The U.N. Committee on the Elimination of Racial Discrimination wants Costa Rica to remove the controversial book ‘Cocorí’ from classrooms, among other suggested measures to combat racial discrimination. The request to stop teaching the book, which until recently was part of the curriculum in Costa Rica’s grade schools, was made Friday at the end of a nearly monthlong meeting of the U.N. committee.

In a statement, committee members also noted their concern about “racist insults and threats” against Afro-Caribbean lawmakers who have fought against official glorification of what they say is an insulting and discriminatory text.

“Cocorí” is a well-known but polemical children’s book written by the late Joaquín Gutiérrez about a young black boy who falls in love with a blonde girl. It’s content — and popular illustrations of it — incite heated debates in a country that still struggles with a history of discrimination against citizens who are Afro-Caribbean descendants.

In May, congresswomen Epsy Campbell and Maureen Clarke, both of Afro-Caribbean descent, filed complaints with the government ombudsman’s office after receiving a wave of racist threats in person and on social media. The lawmakers had asked the Culture Ministry to withdraw funding for a musical adaptation of Cocorí.

Campbell, of the ruling Citizen Action Party, said she had received numerous racial insults on social media, including calls for her to “go back to Africa.”

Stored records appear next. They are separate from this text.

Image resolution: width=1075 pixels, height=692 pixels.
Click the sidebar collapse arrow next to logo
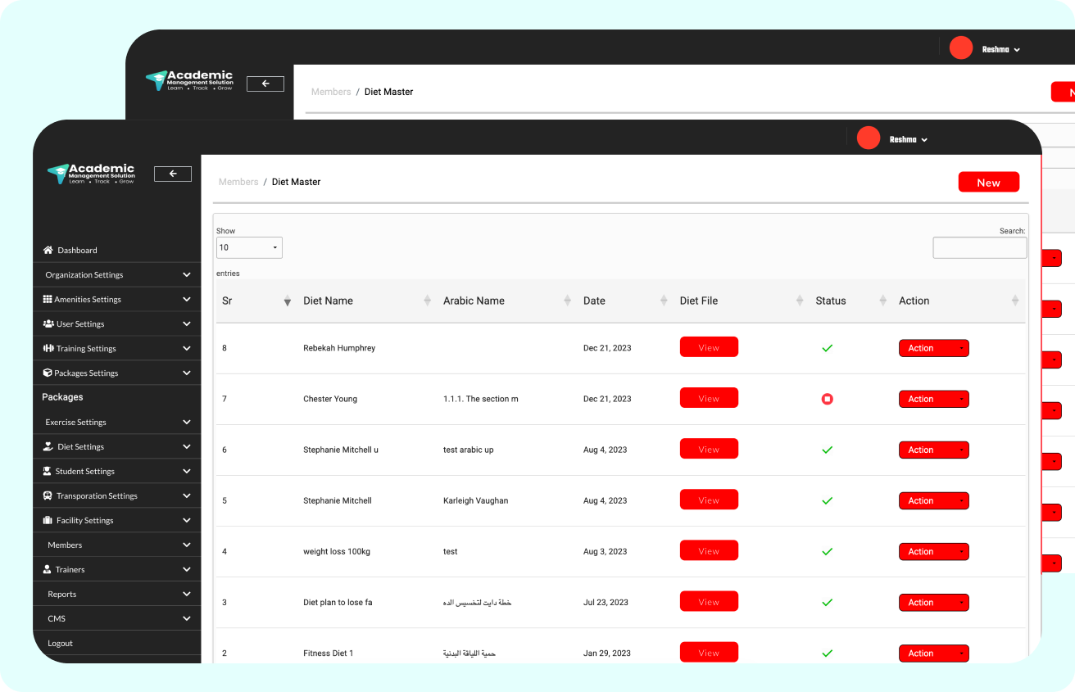coord(172,174)
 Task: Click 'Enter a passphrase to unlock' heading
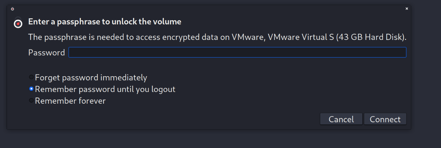pyautogui.click(x=105, y=22)
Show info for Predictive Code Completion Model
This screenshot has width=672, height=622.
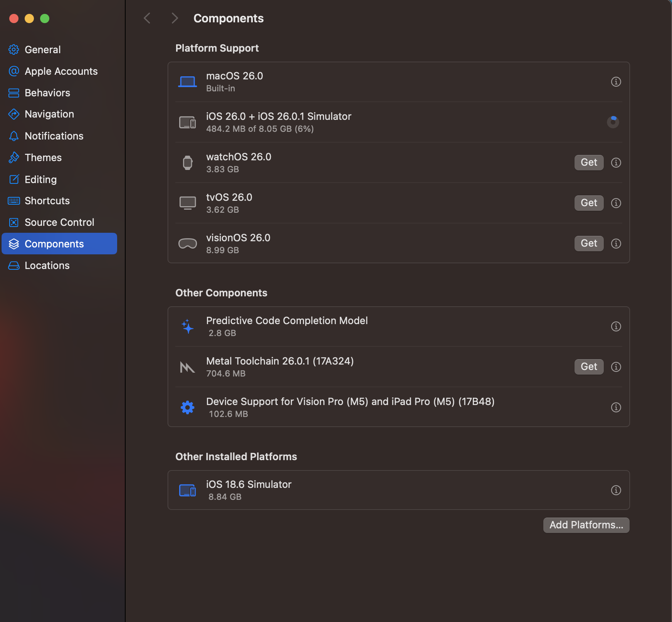(x=616, y=326)
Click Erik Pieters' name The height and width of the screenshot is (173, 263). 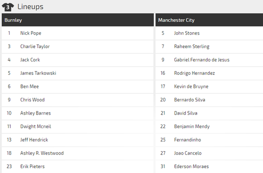32,167
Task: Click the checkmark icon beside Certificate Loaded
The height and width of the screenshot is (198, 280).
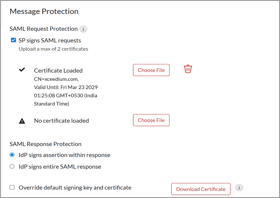Action: (22, 70)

Also recommended: ‘Cocorí,’ a racism debate, and a brief history of controversial children’s lit

The U.N. committee’s report asks Costa Rica “to make sure that textbooks with a racist connotation are withdrawn from the syllabus in elementary schools.” The committee’s 18 independent experts said they worried about the use of school texts that can “be interpreted as having a stereotypical vision of minorities, especially of indigenous or Afro-Caribbean populations.” They asked the Costa Rican government to honor “the knowledge of the Afro-Caribbean and indigenous populations’ cultural practices and their contributions to Costa Rican history and culture.”

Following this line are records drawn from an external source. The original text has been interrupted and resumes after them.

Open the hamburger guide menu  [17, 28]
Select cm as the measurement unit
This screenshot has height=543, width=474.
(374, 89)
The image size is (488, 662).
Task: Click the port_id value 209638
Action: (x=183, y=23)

The committee, which is charged with evaluating member countries’ compliance with the Convention on the Elimination of Racial Discrimination, also expressed worry over the existence of “internal regulations in various schools” that “deny Afro-Caribbean persons from their cultural identity.” And it asked Costa Rica to pass a law that would reform its criminal code to include harsher sentences for racially-motivated crimes.

But the country has made strides — some of them recognized by the U.N. committee — towards embracing its diversity.

In July, the Ministry of Public Education ordered the director of a high school in Escazú to cancel a policy that prohibited students from wearing their hair in dreadlocks. Education Minister Sonia Marta Mora told the news site Amelia Rueda that dreads were part of Afro-Caribbean identity and therefore were a fundamental right.

This week President Luis Guillermo Solís signed a bill into law reforming the first article of the Costa Rican Constitution to redefine the country as a “multi-ethnic, pluri-national nation.”

The U.N. committee looked positively on the constitutional reform, along with the adoption of a national policy to fight racism, xenophobia and racial discrimination, and the creation of a Commission for Afro-Descendent Affairs.

The report also asked Costa Rica to ensure dignified workplaces and to pay attention to “judicial and social exclusion” and “specific vulnerability of migrant indigenous people temporarily occupying coffee plantations and the situation of women migrants employed as domestic workers.”

Costa Rica’s Ombudsman’s Office released a statement Friday afternoon supporting the report’s findings. The office highlighted the committee’s recommendations to include an option for people to self-identify their ethnicity on official surveys and data collection.